Raw data ::
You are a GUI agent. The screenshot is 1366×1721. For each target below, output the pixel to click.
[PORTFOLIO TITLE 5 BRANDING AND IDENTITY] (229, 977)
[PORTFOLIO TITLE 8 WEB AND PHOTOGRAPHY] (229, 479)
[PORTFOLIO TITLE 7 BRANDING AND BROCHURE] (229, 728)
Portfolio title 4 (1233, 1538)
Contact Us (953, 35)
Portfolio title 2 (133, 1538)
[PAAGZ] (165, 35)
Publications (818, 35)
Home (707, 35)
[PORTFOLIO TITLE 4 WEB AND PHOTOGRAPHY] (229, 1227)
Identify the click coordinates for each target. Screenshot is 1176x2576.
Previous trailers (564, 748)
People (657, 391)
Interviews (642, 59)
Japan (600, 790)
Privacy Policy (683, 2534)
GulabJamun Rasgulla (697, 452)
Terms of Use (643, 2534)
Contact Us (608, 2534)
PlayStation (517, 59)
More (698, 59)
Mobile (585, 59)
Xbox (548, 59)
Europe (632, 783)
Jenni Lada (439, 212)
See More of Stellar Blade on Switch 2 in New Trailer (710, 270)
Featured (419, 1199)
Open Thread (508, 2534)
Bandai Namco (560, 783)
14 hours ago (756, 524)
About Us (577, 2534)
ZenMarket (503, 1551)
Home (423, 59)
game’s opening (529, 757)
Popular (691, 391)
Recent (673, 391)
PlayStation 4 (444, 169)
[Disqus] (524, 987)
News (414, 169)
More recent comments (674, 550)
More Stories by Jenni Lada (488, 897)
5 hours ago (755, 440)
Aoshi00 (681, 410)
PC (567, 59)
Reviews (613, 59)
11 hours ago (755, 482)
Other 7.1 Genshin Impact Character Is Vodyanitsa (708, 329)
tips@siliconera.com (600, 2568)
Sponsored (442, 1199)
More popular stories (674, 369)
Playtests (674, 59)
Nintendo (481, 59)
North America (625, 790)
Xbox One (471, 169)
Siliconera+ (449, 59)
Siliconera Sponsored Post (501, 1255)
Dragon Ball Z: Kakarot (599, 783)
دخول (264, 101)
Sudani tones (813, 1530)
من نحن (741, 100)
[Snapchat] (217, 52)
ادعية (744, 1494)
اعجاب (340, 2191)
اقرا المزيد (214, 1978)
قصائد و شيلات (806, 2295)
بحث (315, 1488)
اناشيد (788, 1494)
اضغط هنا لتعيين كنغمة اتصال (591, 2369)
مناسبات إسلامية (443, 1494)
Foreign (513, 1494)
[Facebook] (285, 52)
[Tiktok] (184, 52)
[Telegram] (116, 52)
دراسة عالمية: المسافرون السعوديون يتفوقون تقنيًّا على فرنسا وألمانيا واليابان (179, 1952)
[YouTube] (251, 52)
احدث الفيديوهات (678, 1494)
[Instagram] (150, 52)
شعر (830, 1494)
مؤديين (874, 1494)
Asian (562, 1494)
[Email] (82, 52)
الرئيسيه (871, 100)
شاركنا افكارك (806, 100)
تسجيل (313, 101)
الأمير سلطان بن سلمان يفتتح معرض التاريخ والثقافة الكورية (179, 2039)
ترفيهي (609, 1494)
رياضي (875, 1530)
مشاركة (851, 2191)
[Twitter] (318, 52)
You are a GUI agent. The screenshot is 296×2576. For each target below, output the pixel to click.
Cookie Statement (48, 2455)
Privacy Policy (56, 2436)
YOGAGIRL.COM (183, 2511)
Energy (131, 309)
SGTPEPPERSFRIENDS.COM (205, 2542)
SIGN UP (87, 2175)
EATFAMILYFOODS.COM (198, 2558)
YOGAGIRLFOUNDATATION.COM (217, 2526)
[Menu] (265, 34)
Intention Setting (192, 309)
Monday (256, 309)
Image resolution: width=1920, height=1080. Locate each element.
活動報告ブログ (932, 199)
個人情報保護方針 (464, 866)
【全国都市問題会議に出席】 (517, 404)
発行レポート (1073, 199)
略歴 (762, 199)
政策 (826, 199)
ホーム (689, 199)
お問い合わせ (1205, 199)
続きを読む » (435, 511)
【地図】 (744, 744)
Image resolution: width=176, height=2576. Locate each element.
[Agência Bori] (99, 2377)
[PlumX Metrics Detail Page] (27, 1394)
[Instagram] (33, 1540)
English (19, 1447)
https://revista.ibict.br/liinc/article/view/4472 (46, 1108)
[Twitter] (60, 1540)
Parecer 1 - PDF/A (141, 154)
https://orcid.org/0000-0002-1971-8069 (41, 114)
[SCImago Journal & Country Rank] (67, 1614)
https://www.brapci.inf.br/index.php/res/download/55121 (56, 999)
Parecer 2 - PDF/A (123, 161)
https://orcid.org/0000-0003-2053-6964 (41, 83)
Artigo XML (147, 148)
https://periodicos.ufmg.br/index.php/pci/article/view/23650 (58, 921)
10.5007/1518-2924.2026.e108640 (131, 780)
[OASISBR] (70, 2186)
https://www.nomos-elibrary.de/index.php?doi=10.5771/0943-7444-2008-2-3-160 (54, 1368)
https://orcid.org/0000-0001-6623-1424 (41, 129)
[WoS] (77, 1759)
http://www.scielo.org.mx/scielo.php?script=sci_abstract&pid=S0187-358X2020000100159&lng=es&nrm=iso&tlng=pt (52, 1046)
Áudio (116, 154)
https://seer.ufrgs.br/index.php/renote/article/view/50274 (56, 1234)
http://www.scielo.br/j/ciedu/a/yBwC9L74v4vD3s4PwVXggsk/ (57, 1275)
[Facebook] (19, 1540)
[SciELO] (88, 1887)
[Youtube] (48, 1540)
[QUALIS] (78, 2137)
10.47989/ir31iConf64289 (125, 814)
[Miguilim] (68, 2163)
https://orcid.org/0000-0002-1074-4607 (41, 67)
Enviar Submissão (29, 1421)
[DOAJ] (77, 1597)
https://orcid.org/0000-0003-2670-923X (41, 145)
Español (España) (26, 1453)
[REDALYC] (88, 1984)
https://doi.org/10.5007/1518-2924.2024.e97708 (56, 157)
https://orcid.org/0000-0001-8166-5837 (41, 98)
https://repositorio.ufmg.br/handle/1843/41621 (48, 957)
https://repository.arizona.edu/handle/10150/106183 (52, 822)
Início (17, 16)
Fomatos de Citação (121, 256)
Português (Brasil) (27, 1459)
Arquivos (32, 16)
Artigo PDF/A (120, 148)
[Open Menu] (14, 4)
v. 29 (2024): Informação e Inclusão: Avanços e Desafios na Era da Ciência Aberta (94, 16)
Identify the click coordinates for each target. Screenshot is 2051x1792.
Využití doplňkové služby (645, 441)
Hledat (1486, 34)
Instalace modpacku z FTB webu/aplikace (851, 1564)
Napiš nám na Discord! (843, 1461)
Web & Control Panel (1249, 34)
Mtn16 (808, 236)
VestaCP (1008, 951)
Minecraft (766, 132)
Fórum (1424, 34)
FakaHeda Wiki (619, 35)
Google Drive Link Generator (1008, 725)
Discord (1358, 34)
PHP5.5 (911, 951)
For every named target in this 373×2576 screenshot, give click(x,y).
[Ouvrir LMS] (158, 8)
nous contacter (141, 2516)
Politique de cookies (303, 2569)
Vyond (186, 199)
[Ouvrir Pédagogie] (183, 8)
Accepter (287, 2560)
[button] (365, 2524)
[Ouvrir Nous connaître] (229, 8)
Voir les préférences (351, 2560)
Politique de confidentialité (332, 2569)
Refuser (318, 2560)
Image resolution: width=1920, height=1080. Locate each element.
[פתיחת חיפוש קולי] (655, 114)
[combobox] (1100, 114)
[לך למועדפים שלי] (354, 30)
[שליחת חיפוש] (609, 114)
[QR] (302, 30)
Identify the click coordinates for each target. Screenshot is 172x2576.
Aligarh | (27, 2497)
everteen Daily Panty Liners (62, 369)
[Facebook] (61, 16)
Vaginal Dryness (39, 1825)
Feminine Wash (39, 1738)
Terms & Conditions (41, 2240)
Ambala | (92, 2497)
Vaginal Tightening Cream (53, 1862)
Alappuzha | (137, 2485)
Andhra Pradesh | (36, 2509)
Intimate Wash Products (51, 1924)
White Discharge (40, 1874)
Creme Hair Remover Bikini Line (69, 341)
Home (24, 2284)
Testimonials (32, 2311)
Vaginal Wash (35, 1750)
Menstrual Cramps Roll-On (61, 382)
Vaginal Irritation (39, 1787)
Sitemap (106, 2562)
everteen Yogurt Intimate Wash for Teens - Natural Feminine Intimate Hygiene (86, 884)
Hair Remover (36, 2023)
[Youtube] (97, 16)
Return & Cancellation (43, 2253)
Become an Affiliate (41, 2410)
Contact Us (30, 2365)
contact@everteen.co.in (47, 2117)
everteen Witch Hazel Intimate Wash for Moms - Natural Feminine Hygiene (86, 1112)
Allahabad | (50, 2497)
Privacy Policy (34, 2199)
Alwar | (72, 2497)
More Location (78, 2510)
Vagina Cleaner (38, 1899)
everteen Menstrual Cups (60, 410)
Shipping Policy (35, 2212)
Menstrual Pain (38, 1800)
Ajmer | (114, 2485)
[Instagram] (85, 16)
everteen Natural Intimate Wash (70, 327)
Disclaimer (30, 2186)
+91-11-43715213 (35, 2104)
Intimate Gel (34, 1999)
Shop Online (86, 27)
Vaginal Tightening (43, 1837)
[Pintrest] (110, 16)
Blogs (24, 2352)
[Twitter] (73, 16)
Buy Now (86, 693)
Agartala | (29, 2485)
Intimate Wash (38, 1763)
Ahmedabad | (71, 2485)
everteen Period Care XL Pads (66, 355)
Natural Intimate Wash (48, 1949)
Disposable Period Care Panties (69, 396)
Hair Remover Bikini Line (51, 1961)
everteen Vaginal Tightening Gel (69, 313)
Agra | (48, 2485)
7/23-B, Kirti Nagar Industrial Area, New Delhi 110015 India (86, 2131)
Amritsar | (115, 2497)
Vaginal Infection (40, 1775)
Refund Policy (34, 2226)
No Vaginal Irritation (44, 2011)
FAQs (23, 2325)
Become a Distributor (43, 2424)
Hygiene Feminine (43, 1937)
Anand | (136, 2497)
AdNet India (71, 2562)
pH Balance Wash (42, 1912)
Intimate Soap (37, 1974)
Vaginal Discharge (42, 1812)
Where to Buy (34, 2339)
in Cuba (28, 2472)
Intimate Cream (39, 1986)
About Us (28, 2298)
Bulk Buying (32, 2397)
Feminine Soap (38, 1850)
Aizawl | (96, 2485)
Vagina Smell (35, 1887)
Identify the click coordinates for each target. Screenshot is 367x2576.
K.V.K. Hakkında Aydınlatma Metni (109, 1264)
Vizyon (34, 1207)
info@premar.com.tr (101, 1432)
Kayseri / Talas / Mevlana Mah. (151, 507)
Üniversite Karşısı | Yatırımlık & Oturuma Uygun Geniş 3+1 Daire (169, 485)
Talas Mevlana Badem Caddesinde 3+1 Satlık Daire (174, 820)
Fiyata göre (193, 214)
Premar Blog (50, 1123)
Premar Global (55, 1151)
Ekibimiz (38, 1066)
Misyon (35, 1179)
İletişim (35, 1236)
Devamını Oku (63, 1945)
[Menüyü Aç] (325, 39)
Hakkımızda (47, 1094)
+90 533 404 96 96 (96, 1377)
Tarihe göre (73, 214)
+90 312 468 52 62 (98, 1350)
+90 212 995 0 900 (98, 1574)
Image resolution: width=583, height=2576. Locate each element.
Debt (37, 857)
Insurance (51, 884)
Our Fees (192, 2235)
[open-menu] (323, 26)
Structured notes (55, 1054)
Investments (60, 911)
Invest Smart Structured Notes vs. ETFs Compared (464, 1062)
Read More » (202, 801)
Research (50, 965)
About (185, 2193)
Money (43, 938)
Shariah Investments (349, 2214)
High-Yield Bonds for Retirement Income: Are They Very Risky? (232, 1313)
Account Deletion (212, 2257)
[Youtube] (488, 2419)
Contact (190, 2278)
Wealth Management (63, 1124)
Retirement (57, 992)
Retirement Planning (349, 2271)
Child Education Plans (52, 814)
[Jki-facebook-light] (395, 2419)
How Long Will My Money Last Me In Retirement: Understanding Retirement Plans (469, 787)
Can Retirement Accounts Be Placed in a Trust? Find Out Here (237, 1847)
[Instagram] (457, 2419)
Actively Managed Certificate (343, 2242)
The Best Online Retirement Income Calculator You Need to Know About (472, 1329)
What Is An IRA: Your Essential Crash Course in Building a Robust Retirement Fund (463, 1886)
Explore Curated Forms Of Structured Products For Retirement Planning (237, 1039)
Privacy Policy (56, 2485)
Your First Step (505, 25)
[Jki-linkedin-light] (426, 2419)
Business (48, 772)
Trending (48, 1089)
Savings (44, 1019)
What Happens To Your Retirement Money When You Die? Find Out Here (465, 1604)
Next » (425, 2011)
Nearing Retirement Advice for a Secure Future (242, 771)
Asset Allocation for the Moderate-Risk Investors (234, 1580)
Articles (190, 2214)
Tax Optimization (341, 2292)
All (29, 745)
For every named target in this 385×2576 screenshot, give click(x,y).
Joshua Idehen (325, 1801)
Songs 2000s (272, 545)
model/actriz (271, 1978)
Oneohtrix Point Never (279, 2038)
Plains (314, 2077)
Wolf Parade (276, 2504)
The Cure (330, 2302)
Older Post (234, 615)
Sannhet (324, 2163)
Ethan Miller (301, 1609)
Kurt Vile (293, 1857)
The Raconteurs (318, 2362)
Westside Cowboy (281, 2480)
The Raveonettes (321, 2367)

Exercise details :: Above are the records; report each line in them that includes the word "every".

Solution to the exercise ::
For every named target in this 373×2576 screenshot, give click(x,y).
For every named target in this 385×2576 screenshot, give click(x,y).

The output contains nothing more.